Hace exactamente diez años se estrenaba Mamma Mia!, mediocre musical basado en las populares y pegadizas canciones del grupo sueco ABBA. El éxito comercial en todo el mundo (en la Argentina sumó 400.000 entradas) hizo que buena parte del elenco se reuniera con algunas deserciones (Meryl Streep tiene esta vez poco más que un cameo) y otras bienvenidas incorporaciones, como la de Lily James. De hecho, James de alguna manera "reemplaza" a Streep, ya que interpreta a Donna de joven, en esta mezcla de secuela y precuela.
La acción pendula entre 1979, con la Donna de James viajando hacia y luego instalándose en la paradisíaca isla griega y manteniendo sendos romances con Bill (Josh Dylan en el personaje que de adulto interpreta Stellan Skarsgård), Harry (Hugh Skinner como la versión juvenil de Colin Firth) y Sam (Jeremy Irvine como "precursor" de Pierce Brosnan), y la actualidad.
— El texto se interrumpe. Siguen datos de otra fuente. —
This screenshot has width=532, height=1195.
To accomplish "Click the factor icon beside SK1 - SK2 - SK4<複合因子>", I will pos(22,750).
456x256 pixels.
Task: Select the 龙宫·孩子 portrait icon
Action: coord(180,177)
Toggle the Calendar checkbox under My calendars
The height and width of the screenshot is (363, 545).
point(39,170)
Así, mientras descubrimos los orígenes de la historia, el guionista y director Ol Parker narra también el presente, con la hija de Donna, Sophie (Amanda Seyfried), tratando de cumplir el deseo de su madre de inaugurar con una multitudinaria fiesta el hotel de sus sueños.
No conviene anticipar nada más, pero las letras de los clásicos de ABBA servirán otra vez para acompañar las desventuras afectivas y los vuelcos emocionales de los personajes. El principal problema de Mamma Mia! Vamos otra vez es el desnivel entre una luminosa James y una apagada Seyfried en las subtramas que se van presentando de forma casi paralela. Y, en una decisión incomprensible, el personaje de James -que había bendecido la película con su irresistible sonrisa- prácticamente desaparece durante la media hora final.
De todas maneras, Mamma Mia! Vamos otra vez es una película que cumple exactamente con lo que promete: una apuesta kitsch, un pastiche sentimental sin temor al ridículo (e incluso jactándose de él), con la misma capacidad para reírse de y con los personajes con el que un grupo de amigos enfrentan una noche de karaoke (cantando temas de ABBA, por supuesto). No apto para puristas del musical ni mucho menos para espíritus cínicos, se trata de una propuesta que necesita (exige) que el espectador entre y acepte los códigos, guiños y convenciones que propone. Una vez aceptado el juego cómplice, hay espacio y motivos para unos cuantos pasajes de disfrute sin culpa.